Simple newbie question about parameters handling in functions (or am I dump or what?)
Mike C. Fletcher
mcfletch at rogers.com
Tue Feb 10 05:54:16 EST 2004
Niki Iv wrote:
>I am totaly new to Python, although I have quite strong developer
>background. Indeed I am evaluating Python to integrate it (Jython) in
>my Java apps...
>Well this is my first Python day. I am tampering with functions. I
>read that parameters are passed by-value rather than by-reference. So
>function can change wathever parameters reffers to. My troube (well my
>presonal not understanding comes from this)
>
>
Actually, your trouble comes from whoever described the Python's
parameter-passing methodology in a way which is likely to confuse you.

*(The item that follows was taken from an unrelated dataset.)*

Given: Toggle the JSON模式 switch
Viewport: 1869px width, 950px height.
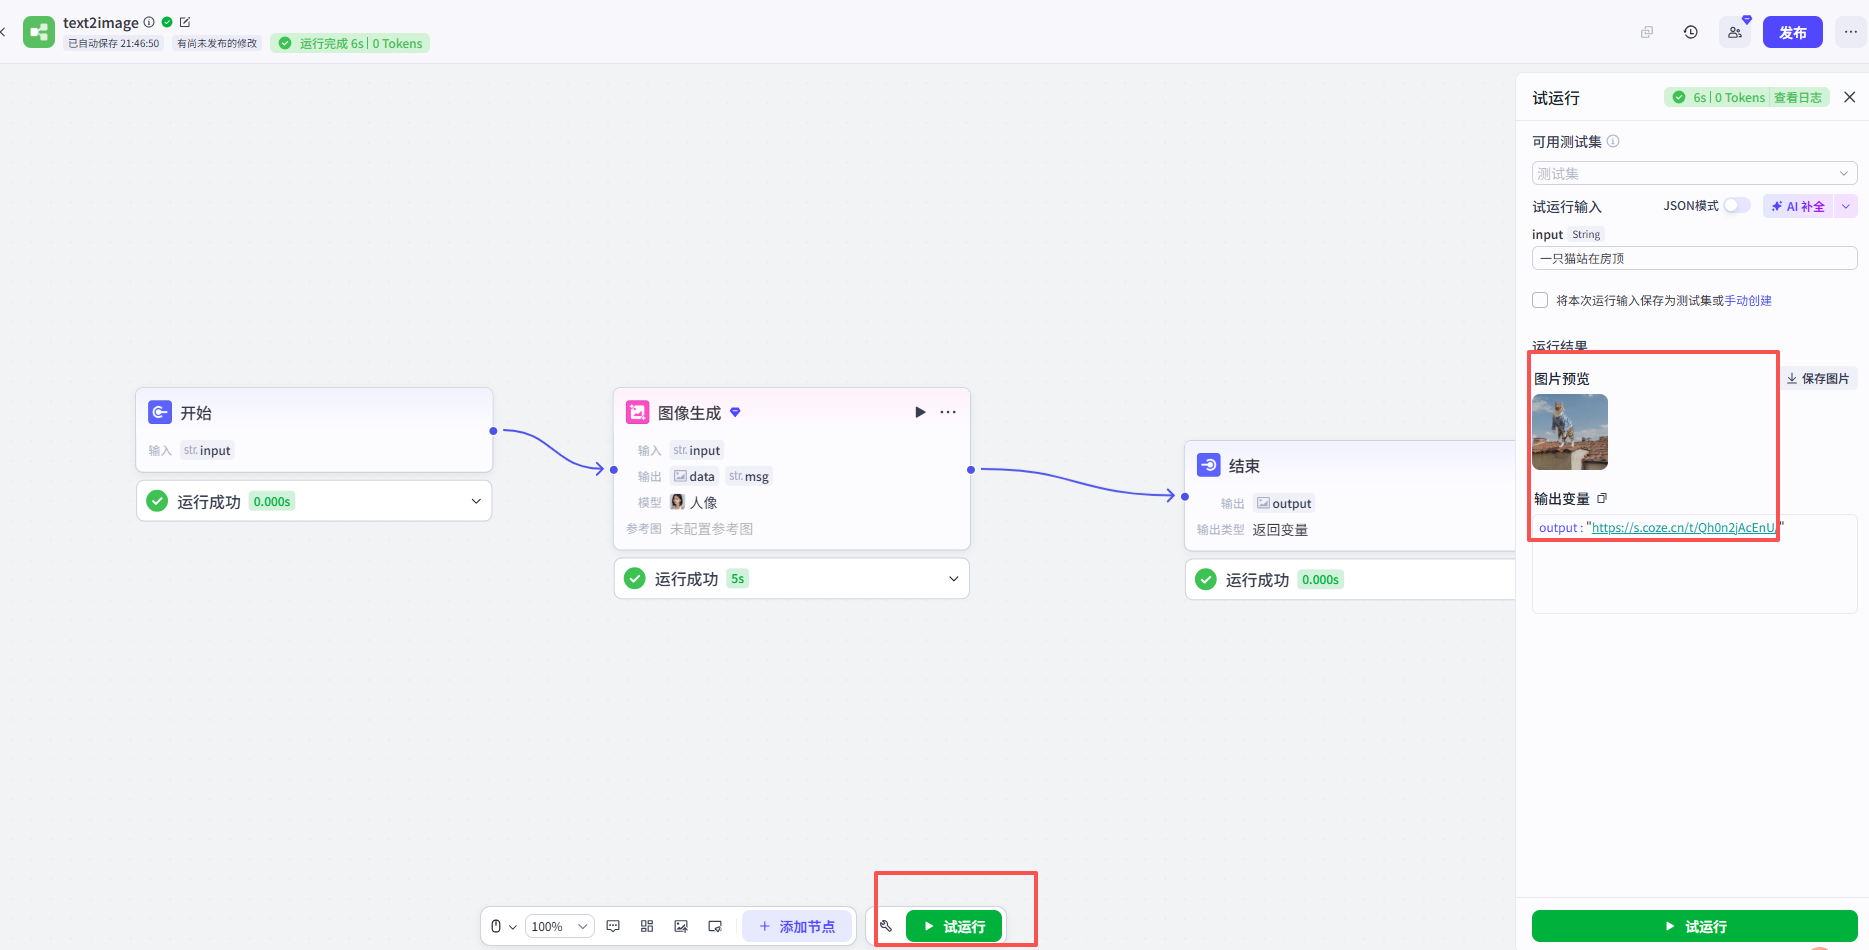Looking at the screenshot, I should pyautogui.click(x=1736, y=206).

Better not to use incompatible terms than to stretch them to describe a
different methodology.
Simply put, Python passes object references, and its names are just
references to objects. If you're a C/C++ person, Python objects are
conceptually passed as PyObject pointers (with the same semantics in
Jython, though not the same implementation). When you pass a parameter
into a function you're just binding a name (object reference) in the
function to a given object. When you re-bind that name within the
function you're just pointing the name (object reference) at the other
object, it has no effect on the original object (save reducing the
number of references to it).
>Example 1.
>def ChangeList(ListToChange):
> ListToChange[1] = "Line B"
>
>
...
>So now function ChangeList.. is
>(1) def ChangeList(ListToChange):
>(2) ListToChange[1] = "Line B"
>(3) ListToChange[2] = "Line C"
>(4) ListToChange = ["Line X","Line Y","Line Z"]
>
>
Your last line is doing nothing useful. It binds the name ListToChange
(which is never referred to after this point) to a newly constructed
list object. This doesn't affect the original list passed into the
function in any way.
>Result is the same (as it suppose to be..)

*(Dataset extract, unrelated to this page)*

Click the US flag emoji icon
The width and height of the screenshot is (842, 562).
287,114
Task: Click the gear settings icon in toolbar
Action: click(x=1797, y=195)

>["Line 1","Line 2","Line 3"]
>["Line 1","Line B","Line C"]
>
>
>But now... I am swaping line
>(1)def ChangeList(ListToChange):
>(2) ListToChange[1] = "Line B"
>(3) ListToChange = ["Line X","Line Y","Line Z"]
>(4) ListToChange[2] = "Line C"
>
>
Line 3 there is binding ListToChange to a new object, so line 4 is
operating on that new list object, not the original object. You don't
return the new list object, so the last two lines are doing nothing.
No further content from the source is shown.